Find the line containing "The width and height of the screenshot is (1568, 725)." in the listing below. Repeat it exactly, along with each following line up to and including the one containing "The width and height of the screenshot is (1568, 702).".

EXERCISE DATA:
+++

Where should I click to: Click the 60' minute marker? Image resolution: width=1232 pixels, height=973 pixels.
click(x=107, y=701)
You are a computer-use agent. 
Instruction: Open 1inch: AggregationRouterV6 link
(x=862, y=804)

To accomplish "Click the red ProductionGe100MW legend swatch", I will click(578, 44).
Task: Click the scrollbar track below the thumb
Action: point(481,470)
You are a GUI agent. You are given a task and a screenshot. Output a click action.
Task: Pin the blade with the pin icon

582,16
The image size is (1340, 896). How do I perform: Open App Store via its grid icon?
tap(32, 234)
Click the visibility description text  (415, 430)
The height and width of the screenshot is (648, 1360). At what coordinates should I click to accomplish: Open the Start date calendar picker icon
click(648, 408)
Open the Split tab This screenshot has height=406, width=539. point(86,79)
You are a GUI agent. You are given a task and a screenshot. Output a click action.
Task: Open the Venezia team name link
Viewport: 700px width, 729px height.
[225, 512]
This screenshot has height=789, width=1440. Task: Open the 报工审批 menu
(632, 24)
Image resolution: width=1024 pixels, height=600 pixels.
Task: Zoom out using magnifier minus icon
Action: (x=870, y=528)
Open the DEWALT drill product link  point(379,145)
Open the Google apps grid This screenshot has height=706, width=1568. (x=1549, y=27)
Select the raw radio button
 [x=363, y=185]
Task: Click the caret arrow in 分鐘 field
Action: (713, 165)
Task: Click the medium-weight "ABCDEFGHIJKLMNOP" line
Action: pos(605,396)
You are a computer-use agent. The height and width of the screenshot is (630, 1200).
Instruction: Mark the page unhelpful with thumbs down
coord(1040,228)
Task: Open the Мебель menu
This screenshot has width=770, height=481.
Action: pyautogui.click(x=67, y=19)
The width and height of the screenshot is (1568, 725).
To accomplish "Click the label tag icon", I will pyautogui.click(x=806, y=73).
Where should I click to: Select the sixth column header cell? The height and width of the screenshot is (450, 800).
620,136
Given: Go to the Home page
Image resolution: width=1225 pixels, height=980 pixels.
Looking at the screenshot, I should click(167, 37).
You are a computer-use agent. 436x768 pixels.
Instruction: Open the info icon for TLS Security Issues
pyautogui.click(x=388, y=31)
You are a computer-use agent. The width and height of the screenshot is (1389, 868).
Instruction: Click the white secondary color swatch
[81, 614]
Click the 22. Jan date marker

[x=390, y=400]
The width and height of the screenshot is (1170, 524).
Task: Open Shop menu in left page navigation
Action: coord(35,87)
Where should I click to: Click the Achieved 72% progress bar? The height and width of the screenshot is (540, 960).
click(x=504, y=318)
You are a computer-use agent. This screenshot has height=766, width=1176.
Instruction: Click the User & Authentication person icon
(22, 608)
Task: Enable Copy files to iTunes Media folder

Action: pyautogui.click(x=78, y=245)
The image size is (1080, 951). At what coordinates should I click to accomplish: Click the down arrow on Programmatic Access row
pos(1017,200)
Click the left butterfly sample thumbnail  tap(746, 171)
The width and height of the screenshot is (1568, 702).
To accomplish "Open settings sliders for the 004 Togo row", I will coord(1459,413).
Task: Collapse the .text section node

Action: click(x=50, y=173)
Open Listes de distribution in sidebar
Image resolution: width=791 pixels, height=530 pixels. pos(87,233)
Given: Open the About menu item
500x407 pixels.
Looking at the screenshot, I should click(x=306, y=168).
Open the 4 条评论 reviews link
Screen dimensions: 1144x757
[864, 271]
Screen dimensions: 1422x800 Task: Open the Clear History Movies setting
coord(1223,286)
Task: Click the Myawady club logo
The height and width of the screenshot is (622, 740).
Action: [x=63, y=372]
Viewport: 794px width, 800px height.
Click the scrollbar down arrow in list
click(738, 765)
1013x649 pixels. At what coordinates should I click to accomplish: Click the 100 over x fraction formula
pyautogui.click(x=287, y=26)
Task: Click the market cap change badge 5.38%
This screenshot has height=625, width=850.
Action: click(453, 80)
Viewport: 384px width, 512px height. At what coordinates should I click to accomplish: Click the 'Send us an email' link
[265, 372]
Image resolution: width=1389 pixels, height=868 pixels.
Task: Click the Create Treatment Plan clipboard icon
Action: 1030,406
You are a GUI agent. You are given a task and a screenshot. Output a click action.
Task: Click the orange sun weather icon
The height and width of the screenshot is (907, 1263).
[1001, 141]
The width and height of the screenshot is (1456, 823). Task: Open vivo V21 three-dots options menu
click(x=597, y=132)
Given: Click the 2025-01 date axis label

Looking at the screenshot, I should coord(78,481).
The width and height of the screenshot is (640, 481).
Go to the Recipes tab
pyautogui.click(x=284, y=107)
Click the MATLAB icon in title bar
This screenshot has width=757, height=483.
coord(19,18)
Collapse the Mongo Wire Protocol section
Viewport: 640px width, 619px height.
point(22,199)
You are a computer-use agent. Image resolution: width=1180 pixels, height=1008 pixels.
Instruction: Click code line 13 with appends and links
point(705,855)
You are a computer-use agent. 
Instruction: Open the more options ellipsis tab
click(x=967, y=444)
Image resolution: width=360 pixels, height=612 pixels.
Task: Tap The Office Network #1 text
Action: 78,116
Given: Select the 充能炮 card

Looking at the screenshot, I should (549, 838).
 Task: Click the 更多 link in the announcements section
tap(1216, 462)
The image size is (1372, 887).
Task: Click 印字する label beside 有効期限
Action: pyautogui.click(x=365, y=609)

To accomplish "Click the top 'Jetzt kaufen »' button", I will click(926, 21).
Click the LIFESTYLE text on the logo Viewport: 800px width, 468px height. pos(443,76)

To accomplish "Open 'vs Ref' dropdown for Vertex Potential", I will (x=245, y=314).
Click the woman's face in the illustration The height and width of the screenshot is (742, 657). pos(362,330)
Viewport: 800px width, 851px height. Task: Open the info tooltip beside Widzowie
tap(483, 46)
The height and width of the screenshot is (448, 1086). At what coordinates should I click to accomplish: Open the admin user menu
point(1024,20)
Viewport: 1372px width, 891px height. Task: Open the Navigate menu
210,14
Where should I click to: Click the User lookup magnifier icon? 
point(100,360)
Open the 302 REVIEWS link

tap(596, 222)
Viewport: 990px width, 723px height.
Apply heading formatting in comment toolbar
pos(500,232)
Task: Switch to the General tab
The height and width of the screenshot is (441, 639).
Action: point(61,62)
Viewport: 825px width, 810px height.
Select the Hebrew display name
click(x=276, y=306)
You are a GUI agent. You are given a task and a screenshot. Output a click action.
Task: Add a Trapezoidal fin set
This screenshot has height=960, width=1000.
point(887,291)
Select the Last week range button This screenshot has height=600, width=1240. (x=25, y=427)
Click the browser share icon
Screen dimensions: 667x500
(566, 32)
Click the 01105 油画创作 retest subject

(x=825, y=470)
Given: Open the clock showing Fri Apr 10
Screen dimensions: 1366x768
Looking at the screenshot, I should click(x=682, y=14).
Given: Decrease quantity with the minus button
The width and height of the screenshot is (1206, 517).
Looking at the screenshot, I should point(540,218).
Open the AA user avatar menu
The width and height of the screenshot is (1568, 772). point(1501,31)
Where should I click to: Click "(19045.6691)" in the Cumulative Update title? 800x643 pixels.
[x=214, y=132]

+++

SOLUTION TO THIS PROBLEM:
The width and height of the screenshot is (1568, 725).
To accomplish "Click the label tag icon", I will pyautogui.click(x=806, y=73).
Where should I click to: Select the sixth column header cell? The height and width of the screenshot is (450, 800).
620,136
Given: Go to the Home page
Image resolution: width=1225 pixels, height=980 pixels.
Looking at the screenshot, I should click(167, 37).
You are a computer-use agent. 436x768 pixels.
Instruction: Open the info icon for TLS Security Issues
pyautogui.click(x=388, y=31)
You are a computer-use agent. The width and height of the screenshot is (1389, 868).
Instruction: Click the white secondary color swatch
[81, 614]
Click the 22. Jan date marker

[x=390, y=400]
The width and height of the screenshot is (1170, 524).
Task: Open Shop menu in left page navigation
Action: coord(35,87)
Where should I click to: Click the Achieved 72% progress bar? The height and width of the screenshot is (540, 960).
click(x=504, y=318)
You are a computer-use agent. This screenshot has height=766, width=1176.
Instruction: Click the User & Authentication person icon
(22, 608)
Task: Enable Copy files to iTunes Media folder

Action: pyautogui.click(x=78, y=245)
The image size is (1080, 951). At what coordinates should I click to accomplish: Click the down arrow on Programmatic Access row
pos(1017,200)
Click the left butterfly sample thumbnail  tap(746, 171)
The width and height of the screenshot is (1568, 702).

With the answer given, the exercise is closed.